- Jaromir Weinberger
- Chamber and organ music
- Asaf Levy – violin
- Stephan Froleyks – side drum
- Efrat Levy – piano
- Moran Abouloff – soprano
- Gerhard Weinberger – organ
- Co-production:
- Gideon Boss Musikproduktion and Deutschlandfunk © 2011
- Co-producer: Yuval Shaked
The gravestone of Jaromir Weinberger and his wife at Kibbutz Gezer, Israel
In Hebrew: Jaromir and Jane Weinberger – A well known Czech musician and his wife – Dear family relatives who died in the USA and brought to be buried in Israel by the Polacek family
Photo © Yuval Shaked
Jaromir Weinberger (born in 1896 in Prague) composed the opera Schwanda der Dudelsackpfeifer (Schwanda the Bagpiper) in 1926. The explosive success that it enjoyed was to accompany the Jewish composer all his life, and to plague him. It became for him a promise shown, and a measure that perhaps could never be attained again. At the beginning of 1939 Weinberger fled from the Nazis to the USA, yet his hopes for a renewed and promising start were soon dashed. He continued to compose, but declined into states of deep depression. On August 8, 1967 he committed suicide in St. Petersburg, Florida.

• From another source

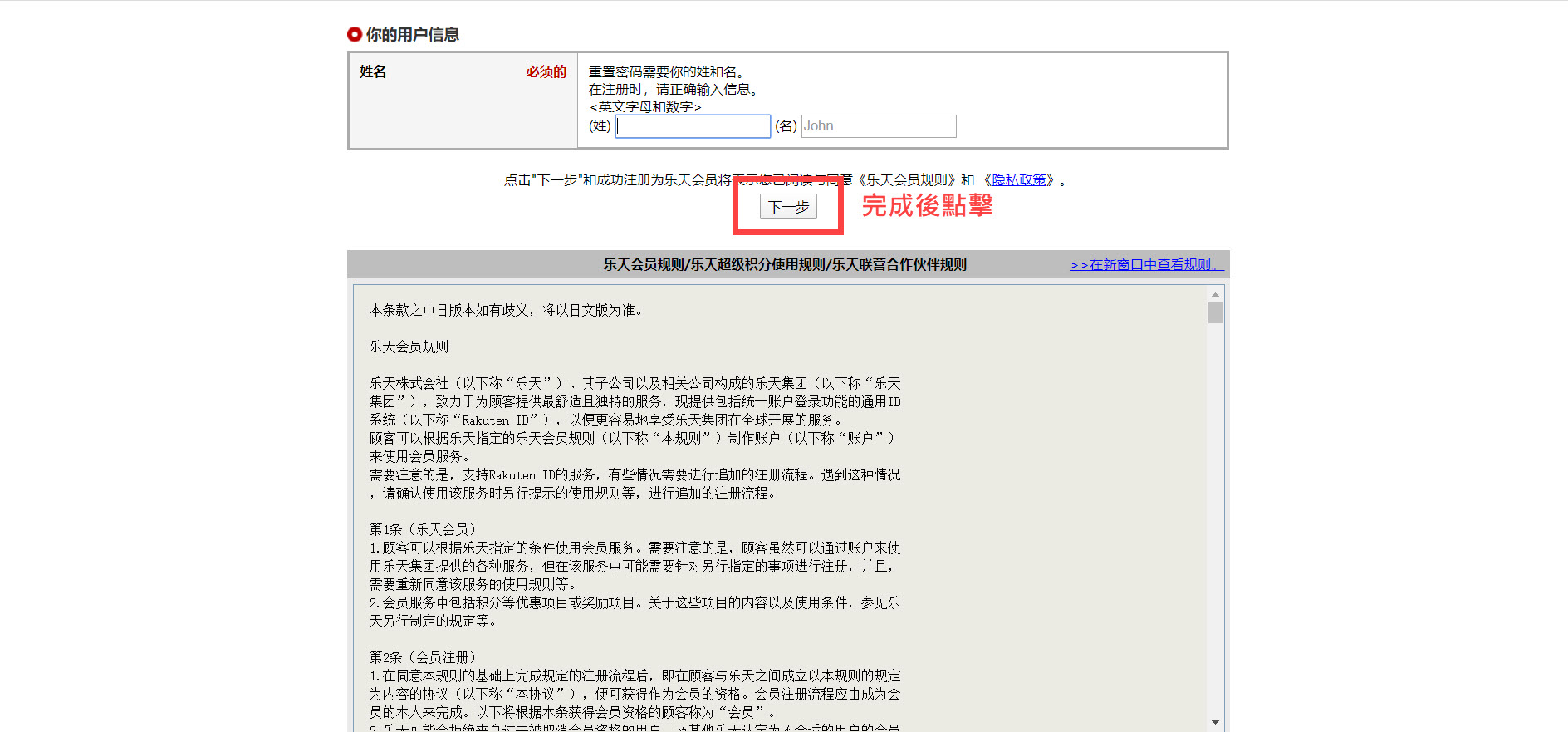
Task: Click the terms box scrollbar up arrow
Action: coord(1215,294)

This double-CD is devoted to little-known works from various times and places of Weinberger’s career. They stretch across an astonishing stylistic span, from the national traditions of Smetana and Dvořák, through artistically inventive pedagogical program-music to the religiously charged compositions from the latter period of his life. The composer proves himself a consistent master of polyphonic-contrapuntal configurations and of harmony that is fine, supple and varied, and occasionally dense. As an ’old master’ who was also a kind of raging stream he forged his own path through a changing world that both inspired and tormented him. The accompanying booklet contains a detailed essay, giving an account of the composer’s life in the light of documents and photos published for the first time – as well as dealing in more depth with the works presented.